# braser soda bottle



## bubbas dad (Apr 24, 2005)

evening everyone
 i purchased a bottle today that i hope someone can help me with.it's a clear embossed bottle. accross the middle it saids Braser, then underneath it saids "it's so bracing". at the bottom it has min. cont. 6 fl.oz. it stands about 8in tall. anyone know approx age, where made and what it held.


----------



## whiskeyman (Apr 25, 2005)

BUBBA...am guessing a circa 1920's bottle.
 The only Braser connection I can come up with is the Braser Co out of Chattanooga,Tenn. that also bottled Pop Kola.
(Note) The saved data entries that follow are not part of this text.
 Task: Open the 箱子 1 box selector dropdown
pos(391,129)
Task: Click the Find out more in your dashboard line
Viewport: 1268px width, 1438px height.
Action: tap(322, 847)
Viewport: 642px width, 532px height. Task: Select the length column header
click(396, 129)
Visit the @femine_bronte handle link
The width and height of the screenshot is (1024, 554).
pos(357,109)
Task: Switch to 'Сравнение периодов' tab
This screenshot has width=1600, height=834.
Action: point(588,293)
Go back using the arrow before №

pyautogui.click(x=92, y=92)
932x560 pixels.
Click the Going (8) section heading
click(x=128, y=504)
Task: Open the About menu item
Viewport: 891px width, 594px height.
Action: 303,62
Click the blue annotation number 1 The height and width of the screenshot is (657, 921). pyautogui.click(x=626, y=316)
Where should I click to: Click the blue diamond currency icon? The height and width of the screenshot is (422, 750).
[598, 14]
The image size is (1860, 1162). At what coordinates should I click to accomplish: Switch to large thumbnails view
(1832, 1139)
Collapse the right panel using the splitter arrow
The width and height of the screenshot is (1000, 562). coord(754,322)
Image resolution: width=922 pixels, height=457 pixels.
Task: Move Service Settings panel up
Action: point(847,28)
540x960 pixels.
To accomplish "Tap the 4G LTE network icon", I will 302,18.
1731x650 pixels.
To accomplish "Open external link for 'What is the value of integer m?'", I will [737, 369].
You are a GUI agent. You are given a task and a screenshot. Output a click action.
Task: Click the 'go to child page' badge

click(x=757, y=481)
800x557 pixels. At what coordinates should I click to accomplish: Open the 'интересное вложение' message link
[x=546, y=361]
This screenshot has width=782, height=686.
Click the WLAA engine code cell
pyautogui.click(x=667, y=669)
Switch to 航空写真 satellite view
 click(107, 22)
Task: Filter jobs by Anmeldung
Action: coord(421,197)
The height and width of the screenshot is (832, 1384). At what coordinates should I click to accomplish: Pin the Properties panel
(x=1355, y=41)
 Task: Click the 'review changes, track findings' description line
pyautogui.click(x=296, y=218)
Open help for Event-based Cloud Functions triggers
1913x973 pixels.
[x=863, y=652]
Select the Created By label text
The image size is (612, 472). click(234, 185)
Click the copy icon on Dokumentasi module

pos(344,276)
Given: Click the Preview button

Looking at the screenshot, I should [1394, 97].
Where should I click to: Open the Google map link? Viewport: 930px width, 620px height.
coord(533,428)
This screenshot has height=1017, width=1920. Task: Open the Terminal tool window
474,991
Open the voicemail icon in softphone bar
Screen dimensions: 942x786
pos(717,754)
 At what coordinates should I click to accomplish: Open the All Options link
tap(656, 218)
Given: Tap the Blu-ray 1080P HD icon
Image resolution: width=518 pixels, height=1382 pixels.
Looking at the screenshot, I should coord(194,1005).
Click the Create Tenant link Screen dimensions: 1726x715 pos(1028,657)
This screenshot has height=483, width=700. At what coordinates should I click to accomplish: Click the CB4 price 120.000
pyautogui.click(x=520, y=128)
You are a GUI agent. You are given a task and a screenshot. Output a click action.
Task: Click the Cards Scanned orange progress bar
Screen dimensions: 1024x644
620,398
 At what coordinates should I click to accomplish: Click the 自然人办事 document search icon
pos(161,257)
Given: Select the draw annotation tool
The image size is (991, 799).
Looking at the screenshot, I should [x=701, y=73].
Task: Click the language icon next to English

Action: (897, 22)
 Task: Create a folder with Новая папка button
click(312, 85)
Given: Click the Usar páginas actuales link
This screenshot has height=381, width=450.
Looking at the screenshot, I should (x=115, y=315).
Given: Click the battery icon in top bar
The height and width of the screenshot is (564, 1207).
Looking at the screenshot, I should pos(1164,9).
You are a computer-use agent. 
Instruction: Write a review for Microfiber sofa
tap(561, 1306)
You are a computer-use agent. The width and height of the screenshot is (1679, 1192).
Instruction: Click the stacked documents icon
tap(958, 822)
Sorry, I wasn't much help.
 Very distinctive bottle there.


----------



## madman (Apr 25, 2005)

yea its very 1920s and very nice find id say!!  check out digger odells page mike


----------



## madman (Apr 25, 2005)

hey ill send that mohr bros send me an e mail  mike


----------



## bubbas dad (Apr 25, 2005)

thanks for the info. i figured it dated from 20's or 30's. bought it for a couple bucks at flea market. tried to look it up on internet but found nothing.
 thanks, john

 p.s. madman i tried twice to email you. try sending me one and see if it goes through
 john


----------